## WORK ITEM:
Restate exactly the lines of the entries below, beginning with the first and ending with the line that holds "Classified Help (899, 1118)". Pictures are not copied.

Collection entries:
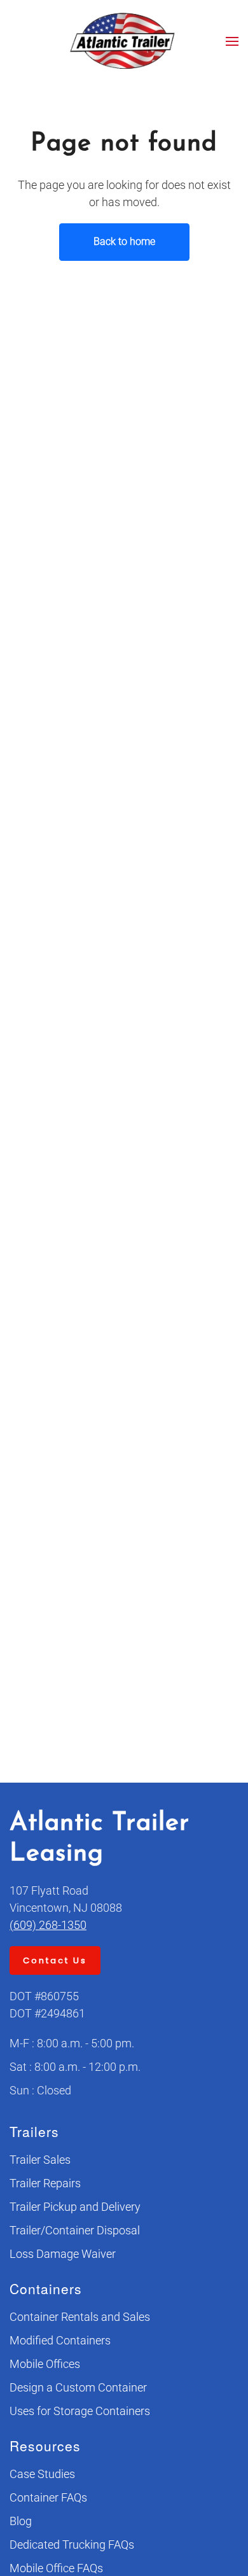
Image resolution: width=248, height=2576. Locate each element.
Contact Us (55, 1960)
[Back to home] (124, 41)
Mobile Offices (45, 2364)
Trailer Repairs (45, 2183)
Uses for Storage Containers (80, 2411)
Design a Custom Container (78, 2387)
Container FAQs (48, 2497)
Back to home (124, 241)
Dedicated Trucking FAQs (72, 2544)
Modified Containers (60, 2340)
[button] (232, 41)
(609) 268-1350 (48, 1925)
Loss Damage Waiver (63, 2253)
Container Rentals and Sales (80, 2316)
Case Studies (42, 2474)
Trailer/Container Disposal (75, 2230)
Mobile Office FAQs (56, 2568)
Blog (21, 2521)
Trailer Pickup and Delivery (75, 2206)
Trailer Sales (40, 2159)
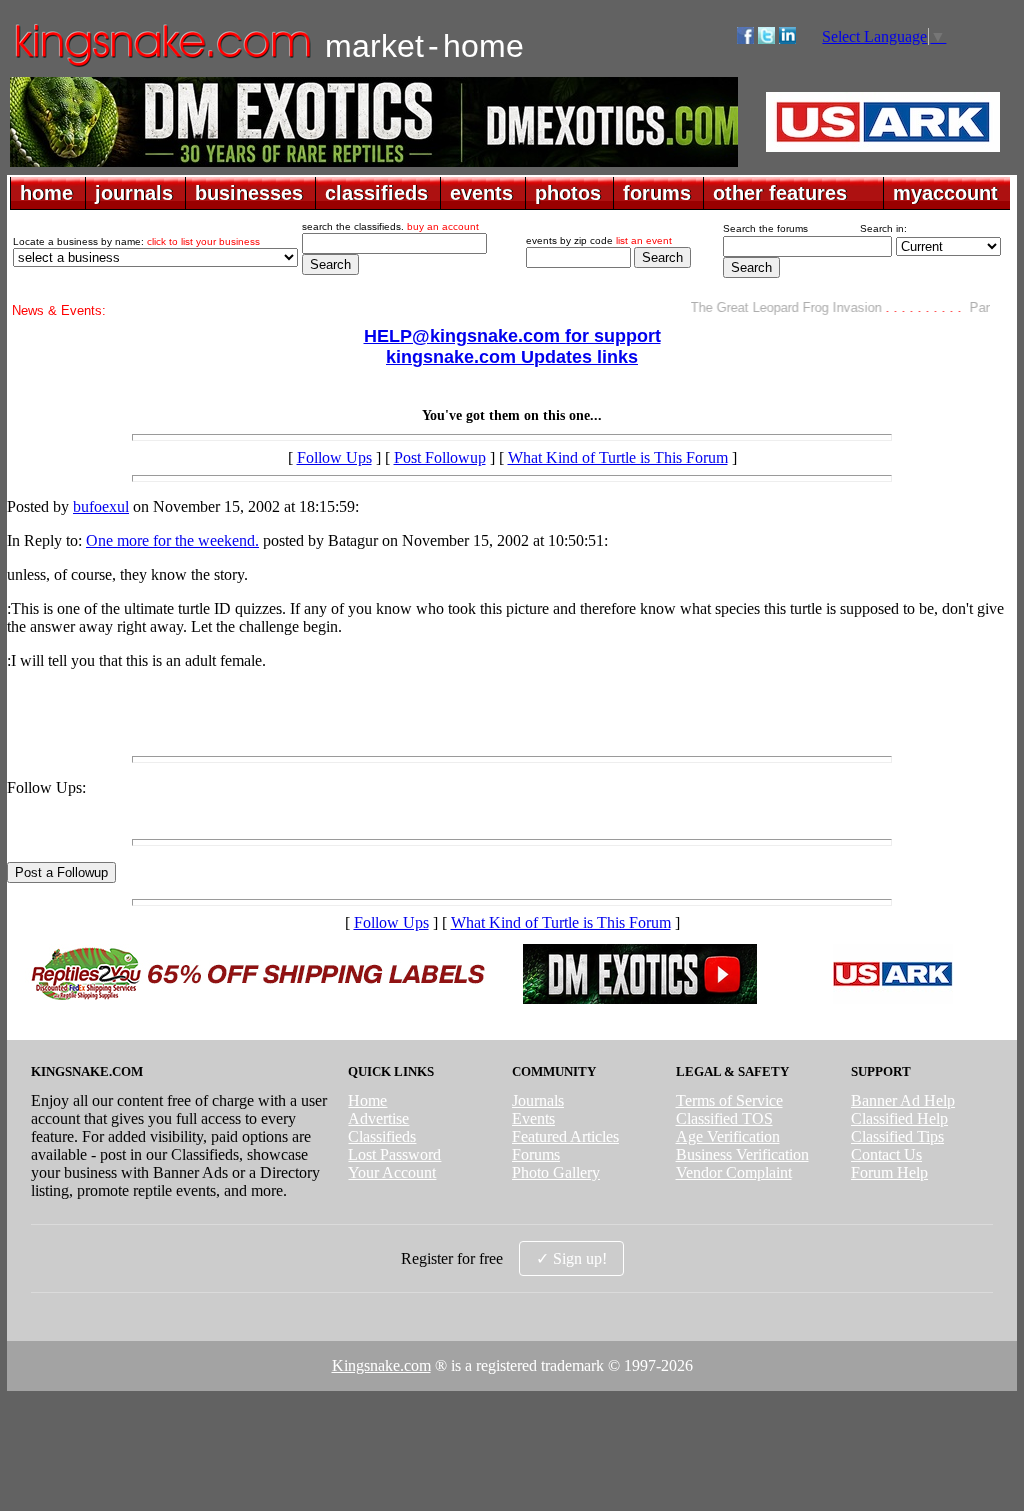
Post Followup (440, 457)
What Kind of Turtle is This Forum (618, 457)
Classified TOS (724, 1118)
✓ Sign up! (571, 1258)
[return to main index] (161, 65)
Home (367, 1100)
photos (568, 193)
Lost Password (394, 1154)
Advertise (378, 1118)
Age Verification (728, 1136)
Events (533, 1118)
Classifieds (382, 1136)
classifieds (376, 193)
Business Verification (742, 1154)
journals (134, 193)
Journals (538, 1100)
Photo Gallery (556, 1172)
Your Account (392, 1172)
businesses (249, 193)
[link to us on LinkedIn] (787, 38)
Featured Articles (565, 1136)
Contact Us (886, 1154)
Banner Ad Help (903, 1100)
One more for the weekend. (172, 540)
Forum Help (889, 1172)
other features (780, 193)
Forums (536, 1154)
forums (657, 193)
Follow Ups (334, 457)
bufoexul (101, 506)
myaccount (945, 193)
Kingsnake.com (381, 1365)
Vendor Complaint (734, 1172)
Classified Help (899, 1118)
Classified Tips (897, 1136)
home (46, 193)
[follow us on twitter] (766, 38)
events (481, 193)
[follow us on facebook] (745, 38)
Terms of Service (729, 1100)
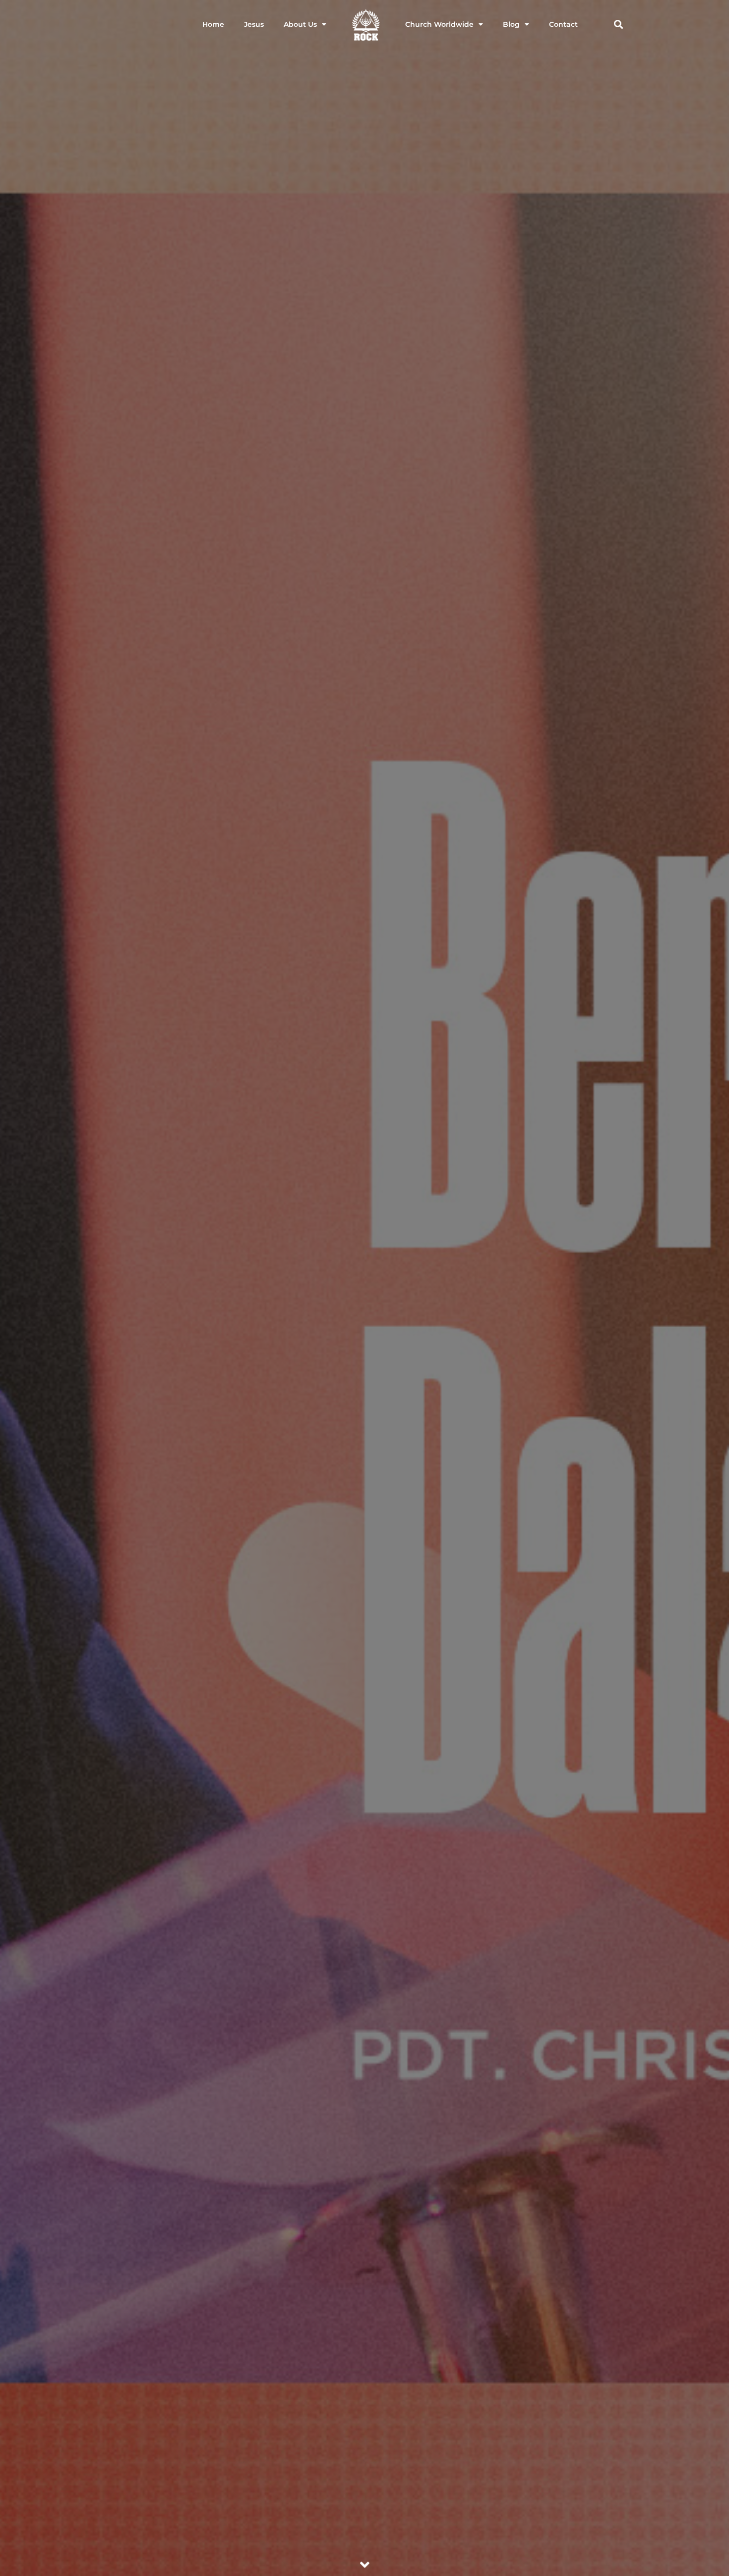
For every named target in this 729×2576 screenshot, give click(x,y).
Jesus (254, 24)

## EXPECTED ANSWER:
Image resolution: width=248, height=2576. Locate each element.
Contact Us (55, 1960)
[Back to home] (124, 41)
Mobile Offices (45, 2364)
Trailer Repairs (45, 2183)
Uses for Storage Containers (80, 2411)
Design a Custom Container (78, 2387)
Container FAQs (48, 2497)
Back to home (124, 241)
Dedicated Trucking FAQs (72, 2544)
Modified Containers (60, 2340)
[button] (232, 41)
(609) 268-1350 (48, 1925)
Loss Damage Waiver (63, 2253)
Container Rentals and Sales (80, 2316)
Case Studies (42, 2474)
Trailer/Container Disposal (75, 2230)
Mobile Office FAQs (56, 2568)
Blog (21, 2521)
Trailer Pickup and Delivery (75, 2206)
Trailer Sales (40, 2159)
Post Followup (440, 457)
What Kind of Turtle is This Forum (618, 457)
Classified TOS (724, 1118)
✓ Sign up! (571, 1258)
[return to main index] (161, 65)
Home (367, 1100)
photos (568, 193)
Lost Password (394, 1154)
Advertise (378, 1118)
Age Verification (728, 1136)
Events (533, 1118)
Classifieds (382, 1136)
classifieds (376, 193)
Business Verification (742, 1154)
journals (134, 193)
Journals (538, 1100)
Photo Gallery (556, 1172)
Your Account (392, 1172)
businesses (249, 193)
[link to us on LinkedIn] (787, 38)
Featured Articles (565, 1136)
Contact Us (886, 1154)
Banner Ad Help (903, 1100)
One more for the weekend. (172, 540)
Forum Help (889, 1172)
other features (780, 193)
Forums (536, 1154)
forums (657, 193)
Follow Ups (334, 457)
bufoexul (101, 506)
myaccount (945, 193)
Kingsnake.com (381, 1365)
Vendor Complaint (734, 1172)
Classified Help (899, 1118)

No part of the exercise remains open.